Characters are not real people, either.

What are some of the words or phrases that make it clear that what is being discussed is not reality?

What is the next logical way to extend the analysis of the character as a fictional construct, besides discussing reader reaction?

The following example is a nice, solid paragraph EXCEPT when it comes to analyzing character as a fictional construct. Annotate how they could mention the same ideas but make small changes to phrasing to make clear that this is something created by an author for the consumption of a reader.

This person does have the character-as-fictional problem but before they can deal with that, they need to deal with the amount of plot discussion. This person is prioritizing listing events and including multiple quotes rather than digging in and pulling apart the crux of the prompt. Begin by changing their claim. Then recommend parts they should expand and cut out.

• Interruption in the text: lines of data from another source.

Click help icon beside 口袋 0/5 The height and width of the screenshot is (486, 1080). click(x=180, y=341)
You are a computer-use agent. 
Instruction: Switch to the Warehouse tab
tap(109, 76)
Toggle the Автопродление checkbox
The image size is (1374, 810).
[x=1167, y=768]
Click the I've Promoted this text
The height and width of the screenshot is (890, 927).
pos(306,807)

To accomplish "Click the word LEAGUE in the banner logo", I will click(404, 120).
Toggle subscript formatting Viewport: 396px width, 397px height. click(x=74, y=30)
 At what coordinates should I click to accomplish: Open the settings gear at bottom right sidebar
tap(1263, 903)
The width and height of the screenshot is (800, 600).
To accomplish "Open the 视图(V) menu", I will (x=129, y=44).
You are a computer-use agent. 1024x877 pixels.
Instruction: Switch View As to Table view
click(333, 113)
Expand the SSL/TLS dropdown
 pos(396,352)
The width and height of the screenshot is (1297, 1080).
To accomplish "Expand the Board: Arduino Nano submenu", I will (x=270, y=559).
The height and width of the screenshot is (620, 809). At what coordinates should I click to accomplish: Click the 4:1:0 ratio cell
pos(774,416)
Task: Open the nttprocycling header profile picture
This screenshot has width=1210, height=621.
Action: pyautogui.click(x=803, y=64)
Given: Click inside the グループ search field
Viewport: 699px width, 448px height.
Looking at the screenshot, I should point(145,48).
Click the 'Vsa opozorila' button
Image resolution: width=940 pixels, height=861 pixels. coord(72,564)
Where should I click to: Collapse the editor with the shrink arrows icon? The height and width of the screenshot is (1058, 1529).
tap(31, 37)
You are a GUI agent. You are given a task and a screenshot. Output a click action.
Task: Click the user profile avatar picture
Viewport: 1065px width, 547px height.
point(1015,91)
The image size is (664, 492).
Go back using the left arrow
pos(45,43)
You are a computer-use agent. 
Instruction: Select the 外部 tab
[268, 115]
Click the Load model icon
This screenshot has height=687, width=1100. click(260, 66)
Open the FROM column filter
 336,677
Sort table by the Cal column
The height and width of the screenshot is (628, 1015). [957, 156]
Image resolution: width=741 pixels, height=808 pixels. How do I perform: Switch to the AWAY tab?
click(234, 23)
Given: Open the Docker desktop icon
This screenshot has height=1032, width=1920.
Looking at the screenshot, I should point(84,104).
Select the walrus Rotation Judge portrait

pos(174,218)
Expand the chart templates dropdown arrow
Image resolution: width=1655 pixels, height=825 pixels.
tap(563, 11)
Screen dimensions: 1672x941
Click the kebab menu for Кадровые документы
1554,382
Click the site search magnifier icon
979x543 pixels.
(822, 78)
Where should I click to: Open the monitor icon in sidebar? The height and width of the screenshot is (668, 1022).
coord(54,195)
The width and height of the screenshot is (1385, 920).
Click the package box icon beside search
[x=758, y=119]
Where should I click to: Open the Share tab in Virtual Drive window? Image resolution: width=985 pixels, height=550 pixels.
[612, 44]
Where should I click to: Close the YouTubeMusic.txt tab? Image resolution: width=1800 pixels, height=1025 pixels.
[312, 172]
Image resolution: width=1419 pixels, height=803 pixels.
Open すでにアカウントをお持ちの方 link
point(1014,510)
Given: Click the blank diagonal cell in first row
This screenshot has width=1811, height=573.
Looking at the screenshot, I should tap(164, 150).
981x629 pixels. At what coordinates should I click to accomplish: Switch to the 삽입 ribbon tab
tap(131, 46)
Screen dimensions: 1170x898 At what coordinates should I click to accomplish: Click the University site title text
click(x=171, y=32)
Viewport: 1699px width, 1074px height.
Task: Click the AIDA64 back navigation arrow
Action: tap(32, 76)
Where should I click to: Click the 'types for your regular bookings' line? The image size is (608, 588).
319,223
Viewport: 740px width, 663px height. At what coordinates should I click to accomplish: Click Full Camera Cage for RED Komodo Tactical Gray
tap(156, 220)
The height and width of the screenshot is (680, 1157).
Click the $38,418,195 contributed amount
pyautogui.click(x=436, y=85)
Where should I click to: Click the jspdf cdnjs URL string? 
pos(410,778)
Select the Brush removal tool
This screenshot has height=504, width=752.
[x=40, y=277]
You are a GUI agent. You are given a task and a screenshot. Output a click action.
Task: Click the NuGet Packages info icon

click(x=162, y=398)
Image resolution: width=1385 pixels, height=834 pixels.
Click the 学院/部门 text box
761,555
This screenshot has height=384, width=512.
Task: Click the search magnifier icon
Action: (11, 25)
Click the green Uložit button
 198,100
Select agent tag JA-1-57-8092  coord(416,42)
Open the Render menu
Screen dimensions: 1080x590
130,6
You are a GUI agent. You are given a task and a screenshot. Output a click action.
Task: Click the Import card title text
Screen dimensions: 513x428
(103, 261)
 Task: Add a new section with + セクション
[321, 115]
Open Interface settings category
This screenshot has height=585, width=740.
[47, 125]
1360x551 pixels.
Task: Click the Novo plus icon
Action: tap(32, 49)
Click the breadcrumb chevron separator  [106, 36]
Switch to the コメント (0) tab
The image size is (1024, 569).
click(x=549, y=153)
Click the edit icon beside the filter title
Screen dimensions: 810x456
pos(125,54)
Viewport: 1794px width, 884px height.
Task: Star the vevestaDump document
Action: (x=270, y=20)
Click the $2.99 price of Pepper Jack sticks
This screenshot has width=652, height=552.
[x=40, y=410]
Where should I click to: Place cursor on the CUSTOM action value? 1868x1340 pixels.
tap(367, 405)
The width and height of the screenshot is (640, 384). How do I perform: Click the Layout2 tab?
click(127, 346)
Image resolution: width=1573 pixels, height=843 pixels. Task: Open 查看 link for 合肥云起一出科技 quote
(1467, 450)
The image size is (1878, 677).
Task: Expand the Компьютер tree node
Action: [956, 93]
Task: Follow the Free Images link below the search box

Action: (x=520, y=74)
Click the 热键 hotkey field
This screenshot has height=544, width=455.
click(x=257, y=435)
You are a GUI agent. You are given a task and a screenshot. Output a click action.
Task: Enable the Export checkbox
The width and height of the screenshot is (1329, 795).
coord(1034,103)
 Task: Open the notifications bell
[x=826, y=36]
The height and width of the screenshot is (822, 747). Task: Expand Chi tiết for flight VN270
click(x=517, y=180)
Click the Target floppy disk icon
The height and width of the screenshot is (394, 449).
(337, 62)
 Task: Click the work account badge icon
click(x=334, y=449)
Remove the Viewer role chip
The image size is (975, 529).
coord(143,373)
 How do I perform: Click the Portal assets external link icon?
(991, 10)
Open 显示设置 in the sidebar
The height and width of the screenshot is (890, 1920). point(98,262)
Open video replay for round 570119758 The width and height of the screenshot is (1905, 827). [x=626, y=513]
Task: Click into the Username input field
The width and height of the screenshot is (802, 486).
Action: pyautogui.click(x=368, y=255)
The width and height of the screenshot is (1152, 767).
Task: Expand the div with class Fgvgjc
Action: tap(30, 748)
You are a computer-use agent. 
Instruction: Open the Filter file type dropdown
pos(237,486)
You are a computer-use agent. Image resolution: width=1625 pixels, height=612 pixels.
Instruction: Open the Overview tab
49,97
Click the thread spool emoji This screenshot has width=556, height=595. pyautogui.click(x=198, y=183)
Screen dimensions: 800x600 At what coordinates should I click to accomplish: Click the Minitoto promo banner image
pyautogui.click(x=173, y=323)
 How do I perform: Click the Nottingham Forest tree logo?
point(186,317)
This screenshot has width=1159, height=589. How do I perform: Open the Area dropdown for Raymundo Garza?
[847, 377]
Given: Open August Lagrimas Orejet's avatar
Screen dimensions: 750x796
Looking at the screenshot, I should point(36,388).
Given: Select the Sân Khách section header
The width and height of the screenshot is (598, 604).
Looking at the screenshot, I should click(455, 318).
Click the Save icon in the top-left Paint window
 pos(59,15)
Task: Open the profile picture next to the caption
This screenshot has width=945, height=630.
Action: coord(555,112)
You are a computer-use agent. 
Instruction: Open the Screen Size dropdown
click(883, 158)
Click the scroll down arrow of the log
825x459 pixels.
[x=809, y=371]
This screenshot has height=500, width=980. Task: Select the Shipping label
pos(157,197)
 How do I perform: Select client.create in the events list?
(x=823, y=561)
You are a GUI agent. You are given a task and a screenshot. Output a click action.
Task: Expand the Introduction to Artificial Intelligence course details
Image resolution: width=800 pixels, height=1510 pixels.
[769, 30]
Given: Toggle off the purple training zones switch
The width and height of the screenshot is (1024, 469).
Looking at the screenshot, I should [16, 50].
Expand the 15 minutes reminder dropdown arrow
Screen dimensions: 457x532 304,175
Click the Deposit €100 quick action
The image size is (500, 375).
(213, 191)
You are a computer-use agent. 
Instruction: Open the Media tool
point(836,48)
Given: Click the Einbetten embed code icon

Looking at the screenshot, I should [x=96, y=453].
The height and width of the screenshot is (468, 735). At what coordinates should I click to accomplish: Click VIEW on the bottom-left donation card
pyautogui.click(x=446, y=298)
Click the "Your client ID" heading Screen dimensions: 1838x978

Empathy with Victor as a character cannot be impossible. As the protagonist of the novel, Frankenstein, some empathy must be instilled in his character or Mary Shelly can have no hope of sustaining any reader to the end. She makes empathy challenging with him at points but this serves primarily to make him a complex main character rather than a heroic one. An oft-cited moment that many readers find intolerable is when, as first person narrator, Victor pushes our ability to align with him to the very brink by describing Elizabeth as a “…promised gift [that he] with childish seriousness…looked on as [his—his] to protect, love and cherish” (21). The word “gift” dehumanizes Elizabeth and seems to indicate an arrogance that is unforgivable. But Shelly tempers it with the narrator’s own self-deprecating term of “childish” which indicates an awareness of wrong-doing. Further softening the blow, the desire to care for her comes immediately afterward, creating for the reader an image of Victor as a character that is well-intentioned. This juxtaposition of selfish entitlement, regret and love make for a character that feels multi-layered and therefore, interesting. Shelley could have written a simple ghost story with a conquering hero but we wouldn’t likely be reading it a century later.